- _Task goal_
Line filter on the word "title": copy each matching line from the entries.

--------------------------------

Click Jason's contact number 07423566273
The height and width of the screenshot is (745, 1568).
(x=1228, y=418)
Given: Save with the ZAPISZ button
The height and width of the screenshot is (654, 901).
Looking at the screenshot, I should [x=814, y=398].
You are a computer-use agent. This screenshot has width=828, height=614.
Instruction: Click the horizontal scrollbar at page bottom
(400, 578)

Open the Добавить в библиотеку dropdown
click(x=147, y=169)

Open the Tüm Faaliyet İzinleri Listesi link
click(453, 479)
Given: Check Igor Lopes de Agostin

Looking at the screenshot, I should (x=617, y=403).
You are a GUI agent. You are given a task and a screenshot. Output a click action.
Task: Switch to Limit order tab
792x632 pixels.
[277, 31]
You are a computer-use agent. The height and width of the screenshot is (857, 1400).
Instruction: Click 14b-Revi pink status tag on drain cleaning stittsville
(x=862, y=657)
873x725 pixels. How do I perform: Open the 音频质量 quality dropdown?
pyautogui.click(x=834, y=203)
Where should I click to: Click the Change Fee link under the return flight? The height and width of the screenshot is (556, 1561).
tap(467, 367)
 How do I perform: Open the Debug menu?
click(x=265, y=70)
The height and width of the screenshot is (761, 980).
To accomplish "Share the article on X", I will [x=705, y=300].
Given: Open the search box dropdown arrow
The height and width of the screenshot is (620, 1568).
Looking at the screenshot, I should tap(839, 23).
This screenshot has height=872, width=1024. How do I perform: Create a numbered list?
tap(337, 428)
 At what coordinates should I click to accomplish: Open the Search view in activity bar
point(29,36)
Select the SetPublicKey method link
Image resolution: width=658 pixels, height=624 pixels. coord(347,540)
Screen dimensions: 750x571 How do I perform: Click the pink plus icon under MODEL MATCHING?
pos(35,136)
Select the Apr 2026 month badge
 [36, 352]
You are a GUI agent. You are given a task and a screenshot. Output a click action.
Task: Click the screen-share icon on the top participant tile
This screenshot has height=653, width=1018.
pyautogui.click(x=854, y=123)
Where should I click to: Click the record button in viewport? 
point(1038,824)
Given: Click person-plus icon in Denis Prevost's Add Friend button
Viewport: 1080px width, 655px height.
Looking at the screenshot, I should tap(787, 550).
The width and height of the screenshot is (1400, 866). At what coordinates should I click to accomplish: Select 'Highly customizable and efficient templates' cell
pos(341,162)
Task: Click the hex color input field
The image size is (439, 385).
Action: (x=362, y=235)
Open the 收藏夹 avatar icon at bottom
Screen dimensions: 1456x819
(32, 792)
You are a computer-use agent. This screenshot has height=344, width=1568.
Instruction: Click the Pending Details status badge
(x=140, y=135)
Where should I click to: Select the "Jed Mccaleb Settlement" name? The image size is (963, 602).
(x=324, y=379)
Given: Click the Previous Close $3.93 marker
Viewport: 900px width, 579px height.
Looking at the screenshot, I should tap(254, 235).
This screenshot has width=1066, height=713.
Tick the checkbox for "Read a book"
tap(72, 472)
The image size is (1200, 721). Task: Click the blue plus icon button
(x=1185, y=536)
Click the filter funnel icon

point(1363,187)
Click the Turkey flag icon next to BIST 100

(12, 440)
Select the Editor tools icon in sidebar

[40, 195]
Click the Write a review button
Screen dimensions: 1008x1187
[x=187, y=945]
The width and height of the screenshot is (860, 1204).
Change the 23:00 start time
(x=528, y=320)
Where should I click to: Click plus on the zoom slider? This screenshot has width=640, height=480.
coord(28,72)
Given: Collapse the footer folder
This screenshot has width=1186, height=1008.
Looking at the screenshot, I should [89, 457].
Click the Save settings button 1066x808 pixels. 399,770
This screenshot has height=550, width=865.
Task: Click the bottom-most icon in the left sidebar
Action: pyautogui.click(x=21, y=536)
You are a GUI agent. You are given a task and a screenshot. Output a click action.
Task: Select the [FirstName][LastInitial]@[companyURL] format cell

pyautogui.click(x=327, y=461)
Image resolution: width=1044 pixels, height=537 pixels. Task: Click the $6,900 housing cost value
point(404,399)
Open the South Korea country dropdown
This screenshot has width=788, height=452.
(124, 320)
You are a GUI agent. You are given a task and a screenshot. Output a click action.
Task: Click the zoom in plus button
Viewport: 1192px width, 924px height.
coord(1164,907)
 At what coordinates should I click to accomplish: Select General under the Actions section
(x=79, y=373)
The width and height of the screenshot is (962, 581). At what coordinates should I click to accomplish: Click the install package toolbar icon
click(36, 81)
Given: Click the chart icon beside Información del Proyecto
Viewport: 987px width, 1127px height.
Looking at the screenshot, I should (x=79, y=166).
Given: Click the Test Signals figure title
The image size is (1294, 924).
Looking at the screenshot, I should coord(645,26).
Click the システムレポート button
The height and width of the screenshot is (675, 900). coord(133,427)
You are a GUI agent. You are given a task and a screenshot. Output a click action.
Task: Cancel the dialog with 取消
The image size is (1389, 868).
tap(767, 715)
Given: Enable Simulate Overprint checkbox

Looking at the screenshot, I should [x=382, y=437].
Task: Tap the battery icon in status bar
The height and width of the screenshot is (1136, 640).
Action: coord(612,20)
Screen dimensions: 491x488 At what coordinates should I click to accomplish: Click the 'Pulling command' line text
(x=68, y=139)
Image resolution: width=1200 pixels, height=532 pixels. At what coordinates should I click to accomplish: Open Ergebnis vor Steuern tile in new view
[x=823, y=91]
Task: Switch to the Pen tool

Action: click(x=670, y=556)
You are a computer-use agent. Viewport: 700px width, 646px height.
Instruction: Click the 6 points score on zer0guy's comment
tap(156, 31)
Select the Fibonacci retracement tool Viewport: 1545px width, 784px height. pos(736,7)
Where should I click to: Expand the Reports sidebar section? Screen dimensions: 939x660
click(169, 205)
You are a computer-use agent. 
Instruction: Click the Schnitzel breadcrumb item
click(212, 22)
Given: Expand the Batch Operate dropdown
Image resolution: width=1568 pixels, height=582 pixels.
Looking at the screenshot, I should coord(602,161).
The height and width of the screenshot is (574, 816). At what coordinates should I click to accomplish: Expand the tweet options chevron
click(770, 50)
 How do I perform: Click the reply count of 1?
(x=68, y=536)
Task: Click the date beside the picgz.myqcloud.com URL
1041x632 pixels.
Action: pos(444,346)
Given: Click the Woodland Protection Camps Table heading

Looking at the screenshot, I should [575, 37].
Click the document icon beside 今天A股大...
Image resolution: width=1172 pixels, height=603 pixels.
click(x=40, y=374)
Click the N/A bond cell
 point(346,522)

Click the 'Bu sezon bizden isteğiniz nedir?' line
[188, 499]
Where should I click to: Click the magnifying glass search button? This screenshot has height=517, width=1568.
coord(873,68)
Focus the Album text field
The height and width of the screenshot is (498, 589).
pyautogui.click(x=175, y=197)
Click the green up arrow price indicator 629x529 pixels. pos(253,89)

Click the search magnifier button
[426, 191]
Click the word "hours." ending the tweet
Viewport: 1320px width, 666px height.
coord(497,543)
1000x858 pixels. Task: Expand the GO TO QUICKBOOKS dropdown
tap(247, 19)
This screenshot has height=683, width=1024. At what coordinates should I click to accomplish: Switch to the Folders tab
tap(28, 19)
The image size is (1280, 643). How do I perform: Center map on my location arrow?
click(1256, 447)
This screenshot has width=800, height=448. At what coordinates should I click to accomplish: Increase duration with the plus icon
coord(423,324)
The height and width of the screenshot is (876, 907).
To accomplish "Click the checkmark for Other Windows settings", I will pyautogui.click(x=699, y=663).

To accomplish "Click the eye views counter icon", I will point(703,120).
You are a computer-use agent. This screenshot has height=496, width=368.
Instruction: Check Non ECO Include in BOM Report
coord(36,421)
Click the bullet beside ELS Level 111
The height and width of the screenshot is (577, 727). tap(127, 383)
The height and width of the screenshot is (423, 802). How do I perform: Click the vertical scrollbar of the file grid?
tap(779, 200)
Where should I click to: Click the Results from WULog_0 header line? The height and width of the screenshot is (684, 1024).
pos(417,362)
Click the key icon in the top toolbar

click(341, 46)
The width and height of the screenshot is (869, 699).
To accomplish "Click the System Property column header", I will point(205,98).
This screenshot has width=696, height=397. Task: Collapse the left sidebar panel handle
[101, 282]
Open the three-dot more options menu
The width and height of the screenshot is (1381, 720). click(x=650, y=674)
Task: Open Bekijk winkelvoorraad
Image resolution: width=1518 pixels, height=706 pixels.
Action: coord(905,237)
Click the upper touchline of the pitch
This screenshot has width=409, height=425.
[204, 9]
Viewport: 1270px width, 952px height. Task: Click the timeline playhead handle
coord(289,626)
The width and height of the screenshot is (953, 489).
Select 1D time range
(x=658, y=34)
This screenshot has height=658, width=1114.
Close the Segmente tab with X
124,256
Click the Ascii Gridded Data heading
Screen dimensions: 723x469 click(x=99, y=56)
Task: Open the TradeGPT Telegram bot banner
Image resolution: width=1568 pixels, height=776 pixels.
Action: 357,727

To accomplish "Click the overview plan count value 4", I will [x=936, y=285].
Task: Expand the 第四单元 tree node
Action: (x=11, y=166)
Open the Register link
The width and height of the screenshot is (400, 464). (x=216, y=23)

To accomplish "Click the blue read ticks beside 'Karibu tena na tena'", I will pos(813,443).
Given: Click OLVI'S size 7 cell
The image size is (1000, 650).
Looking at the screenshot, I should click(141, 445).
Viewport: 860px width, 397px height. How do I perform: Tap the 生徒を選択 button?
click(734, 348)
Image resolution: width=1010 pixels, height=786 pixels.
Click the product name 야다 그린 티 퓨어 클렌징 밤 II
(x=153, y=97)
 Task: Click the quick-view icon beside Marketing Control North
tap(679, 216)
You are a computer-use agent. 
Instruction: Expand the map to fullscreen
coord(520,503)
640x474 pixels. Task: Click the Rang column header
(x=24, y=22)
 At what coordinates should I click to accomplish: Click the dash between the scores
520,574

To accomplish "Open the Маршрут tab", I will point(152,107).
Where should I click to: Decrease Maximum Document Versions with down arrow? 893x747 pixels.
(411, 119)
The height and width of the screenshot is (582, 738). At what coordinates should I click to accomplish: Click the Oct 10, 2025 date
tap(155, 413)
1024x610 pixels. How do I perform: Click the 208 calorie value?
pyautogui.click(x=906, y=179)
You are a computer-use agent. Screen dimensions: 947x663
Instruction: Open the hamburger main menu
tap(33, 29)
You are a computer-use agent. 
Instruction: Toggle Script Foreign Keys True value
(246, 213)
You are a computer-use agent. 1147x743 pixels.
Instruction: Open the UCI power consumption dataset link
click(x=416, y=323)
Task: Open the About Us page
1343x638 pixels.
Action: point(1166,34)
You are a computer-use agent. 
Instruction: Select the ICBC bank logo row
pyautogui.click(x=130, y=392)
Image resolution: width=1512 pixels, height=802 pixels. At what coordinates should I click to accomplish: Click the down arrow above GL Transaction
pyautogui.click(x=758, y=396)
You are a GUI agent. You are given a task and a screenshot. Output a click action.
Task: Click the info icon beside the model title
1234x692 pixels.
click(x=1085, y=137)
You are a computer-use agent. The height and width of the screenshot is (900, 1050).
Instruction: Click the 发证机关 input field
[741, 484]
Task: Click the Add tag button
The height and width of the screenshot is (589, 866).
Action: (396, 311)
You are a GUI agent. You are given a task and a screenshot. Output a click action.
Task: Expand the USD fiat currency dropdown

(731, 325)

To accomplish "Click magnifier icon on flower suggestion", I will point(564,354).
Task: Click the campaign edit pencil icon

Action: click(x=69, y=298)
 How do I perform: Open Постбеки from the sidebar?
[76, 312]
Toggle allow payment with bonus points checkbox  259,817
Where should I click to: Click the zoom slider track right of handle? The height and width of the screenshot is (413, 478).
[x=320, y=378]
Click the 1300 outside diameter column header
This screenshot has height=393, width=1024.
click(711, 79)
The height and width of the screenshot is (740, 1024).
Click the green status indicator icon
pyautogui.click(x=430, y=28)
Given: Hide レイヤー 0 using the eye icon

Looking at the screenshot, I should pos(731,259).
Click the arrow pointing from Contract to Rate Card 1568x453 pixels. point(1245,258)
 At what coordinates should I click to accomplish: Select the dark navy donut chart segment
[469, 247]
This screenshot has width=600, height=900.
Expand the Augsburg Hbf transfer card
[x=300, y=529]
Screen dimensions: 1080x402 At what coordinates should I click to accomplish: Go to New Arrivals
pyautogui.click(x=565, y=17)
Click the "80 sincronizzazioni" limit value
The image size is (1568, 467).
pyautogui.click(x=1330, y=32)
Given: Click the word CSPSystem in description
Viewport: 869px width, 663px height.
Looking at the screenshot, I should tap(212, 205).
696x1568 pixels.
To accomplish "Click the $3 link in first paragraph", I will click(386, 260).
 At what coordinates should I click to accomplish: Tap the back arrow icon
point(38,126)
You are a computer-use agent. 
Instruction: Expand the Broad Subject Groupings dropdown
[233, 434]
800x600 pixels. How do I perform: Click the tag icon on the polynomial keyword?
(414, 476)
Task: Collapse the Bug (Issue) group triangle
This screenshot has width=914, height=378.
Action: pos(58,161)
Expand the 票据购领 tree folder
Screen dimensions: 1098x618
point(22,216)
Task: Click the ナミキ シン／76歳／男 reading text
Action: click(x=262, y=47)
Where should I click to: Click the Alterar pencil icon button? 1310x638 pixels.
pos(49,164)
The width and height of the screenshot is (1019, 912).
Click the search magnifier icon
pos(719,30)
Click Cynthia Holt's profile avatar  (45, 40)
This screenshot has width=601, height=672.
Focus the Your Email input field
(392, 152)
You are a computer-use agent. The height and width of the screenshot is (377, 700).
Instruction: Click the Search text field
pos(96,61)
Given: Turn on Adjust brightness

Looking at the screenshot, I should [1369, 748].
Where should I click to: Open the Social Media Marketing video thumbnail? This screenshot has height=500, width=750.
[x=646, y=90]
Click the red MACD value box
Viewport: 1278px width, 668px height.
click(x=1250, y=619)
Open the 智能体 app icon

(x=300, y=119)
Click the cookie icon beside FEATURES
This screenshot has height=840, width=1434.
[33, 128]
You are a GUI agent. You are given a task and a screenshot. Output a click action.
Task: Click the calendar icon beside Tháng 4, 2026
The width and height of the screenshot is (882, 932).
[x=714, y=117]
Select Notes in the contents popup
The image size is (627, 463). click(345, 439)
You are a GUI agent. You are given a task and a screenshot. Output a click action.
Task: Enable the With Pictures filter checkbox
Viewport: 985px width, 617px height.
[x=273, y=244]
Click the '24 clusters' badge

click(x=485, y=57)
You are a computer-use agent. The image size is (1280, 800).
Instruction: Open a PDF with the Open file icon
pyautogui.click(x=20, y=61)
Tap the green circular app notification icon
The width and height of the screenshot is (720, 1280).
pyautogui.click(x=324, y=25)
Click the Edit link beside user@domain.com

--------------------------------

- _Task answer_
Given: Click the Test Signals figure title
Task: Click the info icon beside the model title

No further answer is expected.